Entries taken from a collection:
****************************************
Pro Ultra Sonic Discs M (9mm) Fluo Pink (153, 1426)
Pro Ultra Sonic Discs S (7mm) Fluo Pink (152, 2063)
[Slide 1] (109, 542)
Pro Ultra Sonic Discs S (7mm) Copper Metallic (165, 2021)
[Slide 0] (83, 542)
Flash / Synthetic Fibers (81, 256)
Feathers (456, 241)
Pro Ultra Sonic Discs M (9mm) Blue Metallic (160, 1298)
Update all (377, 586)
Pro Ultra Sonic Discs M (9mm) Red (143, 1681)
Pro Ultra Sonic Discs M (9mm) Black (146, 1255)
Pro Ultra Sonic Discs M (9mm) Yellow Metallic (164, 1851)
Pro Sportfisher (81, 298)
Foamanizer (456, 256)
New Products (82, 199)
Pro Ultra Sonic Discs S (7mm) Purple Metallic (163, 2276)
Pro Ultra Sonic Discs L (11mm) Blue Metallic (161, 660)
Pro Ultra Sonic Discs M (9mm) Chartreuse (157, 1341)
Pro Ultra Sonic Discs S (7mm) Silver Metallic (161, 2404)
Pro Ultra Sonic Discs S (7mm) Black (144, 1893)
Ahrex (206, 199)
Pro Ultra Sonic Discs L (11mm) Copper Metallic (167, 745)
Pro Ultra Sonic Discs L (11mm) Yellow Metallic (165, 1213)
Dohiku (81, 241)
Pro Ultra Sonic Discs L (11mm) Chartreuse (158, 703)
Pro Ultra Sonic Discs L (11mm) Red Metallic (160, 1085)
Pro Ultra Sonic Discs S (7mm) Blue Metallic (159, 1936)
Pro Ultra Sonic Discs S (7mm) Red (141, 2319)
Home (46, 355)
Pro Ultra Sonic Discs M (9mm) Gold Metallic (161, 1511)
****************************************
_Activity:_ Respond with only the number of lines above that include the string "Copper".

_Solution to this exercise:_ 2